◆ **Exercise**
Every line of the material below should be retyped exactly.

━━━━

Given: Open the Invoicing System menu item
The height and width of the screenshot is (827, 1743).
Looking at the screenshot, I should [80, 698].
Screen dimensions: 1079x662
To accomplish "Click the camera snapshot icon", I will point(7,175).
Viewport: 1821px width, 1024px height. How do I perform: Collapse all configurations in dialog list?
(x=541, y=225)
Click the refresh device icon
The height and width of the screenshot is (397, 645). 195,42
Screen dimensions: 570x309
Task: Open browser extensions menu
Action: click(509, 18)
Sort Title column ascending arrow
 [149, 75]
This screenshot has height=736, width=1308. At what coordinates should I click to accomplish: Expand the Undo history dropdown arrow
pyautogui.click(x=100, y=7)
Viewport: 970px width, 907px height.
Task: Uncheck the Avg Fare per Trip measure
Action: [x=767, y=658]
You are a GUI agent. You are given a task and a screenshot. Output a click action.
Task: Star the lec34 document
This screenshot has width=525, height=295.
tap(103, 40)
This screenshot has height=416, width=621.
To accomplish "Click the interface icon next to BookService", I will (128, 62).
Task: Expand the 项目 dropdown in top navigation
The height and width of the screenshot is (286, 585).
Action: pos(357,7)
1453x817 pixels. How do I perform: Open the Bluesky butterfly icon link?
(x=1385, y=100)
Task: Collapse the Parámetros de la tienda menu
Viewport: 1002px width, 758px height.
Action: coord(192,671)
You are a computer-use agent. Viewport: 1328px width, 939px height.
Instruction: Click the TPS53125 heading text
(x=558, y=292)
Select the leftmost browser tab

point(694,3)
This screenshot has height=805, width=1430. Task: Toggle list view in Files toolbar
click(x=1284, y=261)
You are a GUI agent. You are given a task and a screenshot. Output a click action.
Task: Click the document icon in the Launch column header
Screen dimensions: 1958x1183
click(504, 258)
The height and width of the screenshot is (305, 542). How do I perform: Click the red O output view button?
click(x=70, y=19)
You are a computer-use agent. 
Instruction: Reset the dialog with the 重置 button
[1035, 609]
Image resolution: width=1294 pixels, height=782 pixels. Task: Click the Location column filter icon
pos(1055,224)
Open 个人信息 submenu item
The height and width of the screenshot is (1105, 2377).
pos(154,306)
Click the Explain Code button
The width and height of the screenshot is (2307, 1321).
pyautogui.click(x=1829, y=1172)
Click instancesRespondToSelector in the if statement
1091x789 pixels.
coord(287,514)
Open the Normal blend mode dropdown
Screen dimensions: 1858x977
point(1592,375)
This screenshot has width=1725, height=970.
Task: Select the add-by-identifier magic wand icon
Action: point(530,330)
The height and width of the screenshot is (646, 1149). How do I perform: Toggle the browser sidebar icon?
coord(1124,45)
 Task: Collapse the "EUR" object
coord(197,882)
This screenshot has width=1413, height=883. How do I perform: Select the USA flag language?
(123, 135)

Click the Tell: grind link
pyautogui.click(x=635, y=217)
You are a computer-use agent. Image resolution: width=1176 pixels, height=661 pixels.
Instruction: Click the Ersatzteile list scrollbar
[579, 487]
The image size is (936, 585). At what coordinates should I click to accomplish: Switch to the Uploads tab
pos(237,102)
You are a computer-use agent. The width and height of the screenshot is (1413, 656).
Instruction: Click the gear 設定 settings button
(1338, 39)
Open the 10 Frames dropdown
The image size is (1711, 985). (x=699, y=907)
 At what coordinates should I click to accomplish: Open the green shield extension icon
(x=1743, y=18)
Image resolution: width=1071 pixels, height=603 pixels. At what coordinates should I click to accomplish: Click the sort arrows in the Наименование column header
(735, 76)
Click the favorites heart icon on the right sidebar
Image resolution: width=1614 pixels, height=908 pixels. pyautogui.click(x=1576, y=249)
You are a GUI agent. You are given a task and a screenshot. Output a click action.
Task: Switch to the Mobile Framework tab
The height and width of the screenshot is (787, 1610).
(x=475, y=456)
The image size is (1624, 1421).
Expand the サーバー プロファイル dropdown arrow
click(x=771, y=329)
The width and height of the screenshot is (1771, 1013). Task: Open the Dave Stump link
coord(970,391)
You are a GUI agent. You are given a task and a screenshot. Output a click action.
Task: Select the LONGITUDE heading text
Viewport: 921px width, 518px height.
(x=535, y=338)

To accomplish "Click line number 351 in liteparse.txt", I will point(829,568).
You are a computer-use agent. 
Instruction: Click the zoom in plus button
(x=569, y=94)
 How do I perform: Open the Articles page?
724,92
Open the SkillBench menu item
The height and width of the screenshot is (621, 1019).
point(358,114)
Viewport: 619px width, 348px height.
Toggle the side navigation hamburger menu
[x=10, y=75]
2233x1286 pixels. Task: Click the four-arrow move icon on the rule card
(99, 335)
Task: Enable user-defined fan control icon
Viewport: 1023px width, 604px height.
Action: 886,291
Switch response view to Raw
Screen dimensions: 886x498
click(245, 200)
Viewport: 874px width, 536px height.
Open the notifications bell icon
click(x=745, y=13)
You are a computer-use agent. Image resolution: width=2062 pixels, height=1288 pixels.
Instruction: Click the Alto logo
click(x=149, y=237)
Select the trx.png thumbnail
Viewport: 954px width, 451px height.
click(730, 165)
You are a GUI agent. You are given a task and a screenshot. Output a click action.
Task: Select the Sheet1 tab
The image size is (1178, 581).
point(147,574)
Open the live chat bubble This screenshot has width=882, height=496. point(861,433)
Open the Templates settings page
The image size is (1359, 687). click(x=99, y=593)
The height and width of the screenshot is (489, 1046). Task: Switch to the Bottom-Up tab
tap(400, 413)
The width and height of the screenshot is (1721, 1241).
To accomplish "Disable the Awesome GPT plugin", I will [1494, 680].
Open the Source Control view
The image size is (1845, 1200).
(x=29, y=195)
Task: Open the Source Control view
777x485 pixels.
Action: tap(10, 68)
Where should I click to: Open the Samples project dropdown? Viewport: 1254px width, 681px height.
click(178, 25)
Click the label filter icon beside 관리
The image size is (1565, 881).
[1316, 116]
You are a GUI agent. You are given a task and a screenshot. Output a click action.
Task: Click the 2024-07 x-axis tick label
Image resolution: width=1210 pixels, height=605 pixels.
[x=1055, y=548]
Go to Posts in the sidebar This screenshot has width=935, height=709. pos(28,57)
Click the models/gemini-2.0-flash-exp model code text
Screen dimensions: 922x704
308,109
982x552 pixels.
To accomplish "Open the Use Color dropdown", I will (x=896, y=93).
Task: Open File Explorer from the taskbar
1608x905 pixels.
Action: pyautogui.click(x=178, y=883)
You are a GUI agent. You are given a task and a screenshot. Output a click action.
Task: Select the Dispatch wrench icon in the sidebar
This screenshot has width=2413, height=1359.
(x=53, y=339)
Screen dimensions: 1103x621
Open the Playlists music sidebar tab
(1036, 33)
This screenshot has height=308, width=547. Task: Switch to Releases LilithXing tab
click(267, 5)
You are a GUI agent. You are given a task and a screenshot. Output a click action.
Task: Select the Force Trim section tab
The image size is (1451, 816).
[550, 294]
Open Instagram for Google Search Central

━━━━

◆ **Task solution**
Given: Open the Invoicing System menu item
The height and width of the screenshot is (827, 1743).
Looking at the screenshot, I should [80, 698].
Screen dimensions: 1079x662
To accomplish "Click the camera snapshot icon", I will point(7,175).
Viewport: 1821px width, 1024px height. How do I perform: Collapse all configurations in dialog list?
(x=541, y=225)
Click the refresh device icon
The height and width of the screenshot is (397, 645). 195,42
Screen dimensions: 570x309
Task: Open browser extensions menu
Action: click(509, 18)
Sort Title column ascending arrow
 [149, 75]
This screenshot has height=736, width=1308. At what coordinates should I click to accomplish: Expand the Undo history dropdown arrow
pyautogui.click(x=100, y=7)
Viewport: 970px width, 907px height.
Task: Uncheck the Avg Fare per Trip measure
Action: [x=767, y=658]
You are a GUI agent. You are given a task and a screenshot. Output a click action.
Task: Star the lec34 document
This screenshot has width=525, height=295.
tap(103, 40)
This screenshot has height=416, width=621.
To accomplish "Click the interface icon next to BookService", I will (128, 62).
Task: Expand the 项目 dropdown in top navigation
The height and width of the screenshot is (286, 585).
Action: pos(357,7)
1453x817 pixels. How do I perform: Open the Bluesky butterfly icon link?
(x=1385, y=100)
Task: Collapse the Parámetros de la tienda menu
Viewport: 1002px width, 758px height.
Action: coord(192,671)
You are a computer-use agent. Viewport: 1328px width, 939px height.
Instruction: Click the TPS53125 heading text
(x=558, y=292)
Select the leftmost browser tab

point(694,3)
This screenshot has height=805, width=1430. Task: Toggle list view in Files toolbar
click(x=1284, y=261)
You are a GUI agent. You are given a task and a screenshot. Output a click action.
Task: Click the document icon in the Launch column header
Screen dimensions: 1958x1183
click(504, 258)
The height and width of the screenshot is (305, 542). How do I perform: Click the red O output view button?
click(x=70, y=19)
You are a computer-use agent. 
Instruction: Reset the dialog with the 重置 button
[1035, 609]
Image resolution: width=1294 pixels, height=782 pixels. Task: Click the Location column filter icon
pos(1055,224)
Open 个人信息 submenu item
The height and width of the screenshot is (1105, 2377).
pos(154,306)
Click the Explain Code button
The width and height of the screenshot is (2307, 1321).
pyautogui.click(x=1829, y=1172)
Click instancesRespondToSelector in the if statement
1091x789 pixels.
coord(287,514)
Open the Normal blend mode dropdown
Screen dimensions: 1858x977
point(1592,375)
This screenshot has width=1725, height=970.
Task: Select the add-by-identifier magic wand icon
Action: point(530,330)
The height and width of the screenshot is (646, 1149). How do I perform: Toggle the browser sidebar icon?
coord(1124,45)
 Task: Collapse the "EUR" object
coord(197,882)
This screenshot has width=1413, height=883. How do I perform: Select the USA flag language?
(123, 135)

Click the Tell: grind link
pyautogui.click(x=635, y=217)
You are a computer-use agent. Image resolution: width=1176 pixels, height=661 pixels.
Instruction: Click the Ersatzteile list scrollbar
[579, 487]
The image size is (936, 585). At what coordinates should I click to accomplish: Switch to the Uploads tab
pos(237,102)
You are a computer-use agent. The width and height of the screenshot is (1413, 656).
Instruction: Click the gear 設定 settings button
(1338, 39)
Open the 10 Frames dropdown
The image size is (1711, 985). (x=699, y=907)
 At what coordinates should I click to accomplish: Open the green shield extension icon
(x=1743, y=18)
Image resolution: width=1071 pixels, height=603 pixels. At what coordinates should I click to accomplish: Click the sort arrows in the Наименование column header
(735, 76)
Click the favorites heart icon on the right sidebar
Image resolution: width=1614 pixels, height=908 pixels. pyautogui.click(x=1576, y=249)
You are a GUI agent. You are given a task and a screenshot. Output a click action.
Task: Switch to the Mobile Framework tab
The height and width of the screenshot is (787, 1610).
(x=475, y=456)
The image size is (1624, 1421).
Expand the サーバー プロファイル dropdown arrow
click(x=771, y=329)
The width and height of the screenshot is (1771, 1013). Task: Open the Dave Stump link
coord(970,391)
You are a GUI agent. You are given a task and a screenshot. Output a click action.
Task: Select the LONGITUDE heading text
Viewport: 921px width, 518px height.
(x=535, y=338)

To accomplish "Click line number 351 in liteparse.txt", I will point(829,568).
You are a computer-use agent. 
Instruction: Click the zoom in plus button
(x=569, y=94)
 How do I perform: Open the Articles page?
724,92
Open the SkillBench menu item
The height and width of the screenshot is (621, 1019).
point(358,114)
Viewport: 619px width, 348px height.
Toggle the side navigation hamburger menu
[x=10, y=75]
2233x1286 pixels. Task: Click the four-arrow move icon on the rule card
(99, 335)
Task: Enable user-defined fan control icon
Viewport: 1023px width, 604px height.
Action: 886,291
Switch response view to Raw
Screen dimensions: 886x498
click(245, 200)
Viewport: 874px width, 536px height.
Open the notifications bell icon
click(x=745, y=13)
You are a computer-use agent. Image resolution: width=2062 pixels, height=1288 pixels.
Instruction: Click the Alto logo
click(x=149, y=237)
Select the trx.png thumbnail
Viewport: 954px width, 451px height.
click(730, 165)
You are a GUI agent. You are given a task and a screenshot. Output a click action.
Task: Select the Sheet1 tab
The image size is (1178, 581).
point(147,574)
Open the live chat bubble This screenshot has width=882, height=496. point(861,433)
Open the Templates settings page
The image size is (1359, 687). click(x=99, y=593)
The height and width of the screenshot is (489, 1046). Task: Switch to the Bottom-Up tab
tap(400, 413)
The width and height of the screenshot is (1721, 1241).
To accomplish "Disable the Awesome GPT plugin", I will [1494, 680].
Open the Source Control view
The image size is (1845, 1200).
(x=29, y=195)
Task: Open the Source Control view
777x485 pixels.
Action: tap(10, 68)
Where should I click to: Open the Samples project dropdown? Viewport: 1254px width, 681px height.
click(178, 25)
Click the label filter icon beside 관리
The image size is (1565, 881).
[1316, 116]
You are a GUI agent. You are given a task and a screenshot. Output a click action.
Task: Click the 2024-07 x-axis tick label
Image resolution: width=1210 pixels, height=605 pixels.
[x=1055, y=548]
Go to Posts in the sidebar This screenshot has width=935, height=709. pos(28,57)
Click the models/gemini-2.0-flash-exp model code text
Screen dimensions: 922x704
308,109
982x552 pixels.
To accomplish "Open the Use Color dropdown", I will (x=896, y=93).
Task: Open File Explorer from the taskbar
1608x905 pixels.
Action: pyautogui.click(x=178, y=883)
You are a GUI agent. You are given a task and a screenshot. Output a click action.
Task: Select the Dispatch wrench icon in the sidebar
This screenshot has width=2413, height=1359.
(x=53, y=339)
Screen dimensions: 1103x621
Open the Playlists music sidebar tab
(1036, 33)
This screenshot has height=308, width=547. Task: Switch to Releases LilithXing tab
click(267, 5)
You are a GUI agent. You are given a task and a screenshot. Output a click action.
Task: Select the Force Trim section tab
The image size is (1451, 816).
[550, 294]
Open Instagram for Google Search Central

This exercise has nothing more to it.